How Timing Affects Survival

Speed is the single biggest factor in whether defibrillation saves a life. A large study of witnessed cardiac arrests found that when the first shock was delivered within six minutes, over 93% of shocks successfully terminated ventricular fibrillation. Every additional minute of delay reduced the chance of successful defibrillation by about 6%. That same per-minute delay also reduced the probability of surviving to hospital discharge by 6%.

This is why automated external defibrillators (AEDs) are placed in airports, gyms, schools, and office buildings. AEDs analyze the heart rhythm automatically and will only deliver a shock if they detect VF or rapid VT. Their algorithms are designed with high sensitivity for shockable rhythms and high specificity for non-shockable ones, meaning they are very unlikely to shock a rhythm that shouldn’t be shocked. You do not need medical training to use one safely.

Defibrillation vs. Synchronized Cardioversion

Defibrillation delivers its shock at a random point in the heart’s electrical cycle because in VF and pulseless VT, there is no organized cycle to worry about. Synchronized cardioversion is a related but different procedure used when a patient still has a pulse but has an abnormally fast rhythm that is causing dangerous symptoms like chest pain, difficulty breathing, low blood pressure, or altered consciousness.

In synchronized cardioversion, the machine times its shock to land at a specific safe point in the heartbeat. This avoids triggering VF in someone who still has some organized cardiac function. The distinction is critical: an unsynchronized shock delivered to a patient with a pulse and an organized rhythm could push them into cardiac arrest. Synchronized cardioversion applies to unstable tachycardias of any type, whether the fast rhythm originates in the upper or lower chambers, as long as the patient still has a pulse.

Energy Levels for Shock Delivery

Modern defibrillators used in hospitals and by paramedics allow the operator to select the energy level in joules. For adults in VF or pulseless VT, initial shock energy typically ranges from 120 to 200 joules for biphasic defibrillators (the current standard), with subsequent shocks at the same or higher energy if the first is unsuccessful.

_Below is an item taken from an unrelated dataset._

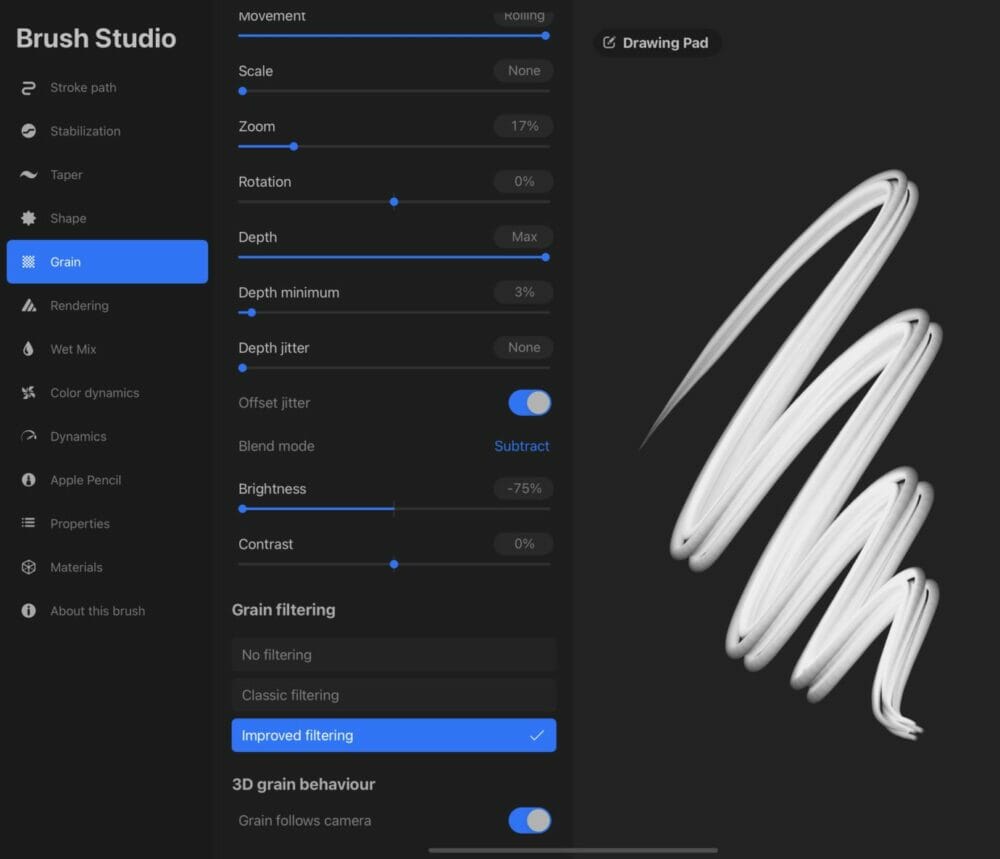1000x859 pixels.
Task: Adjust the Zoom slider handle
Action: click(x=293, y=147)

For children, energy is calculated by weight. The American Heart Association recommends 2 joules per kilogram for the first shock, 4 joules per kilogram for the second, and at least 4 joules per kilogram for subsequent shocks, up to a maximum of 10 joules per kilogram or the adult dose, whichever is lower. AEDs designed for public use handle energy selection automatically, and many include a pediatric mode or pediatric pads that reduce the delivered energy.

Pad Placement

Where the pads go affects how effectively the electrical current passes through the heart. The standard position places one pad on the upper right chest, below the collarbone, and the other on the lower left side of the chest, under the armpit. This is called the anterior-lateral position. An alternative is anterior-posterior placement, with one pad on the front of the chest over the heart and the other directly behind on the back.

Some emergency protocols recommend anterior-posterior placement as the first choice when feasible, with a switch to the alternative position after three consecutive failed shocks. Changing the pad position alters the direction of current flow through the heart, which can sometimes terminate a rhythm that resisted shocks in the original configuration.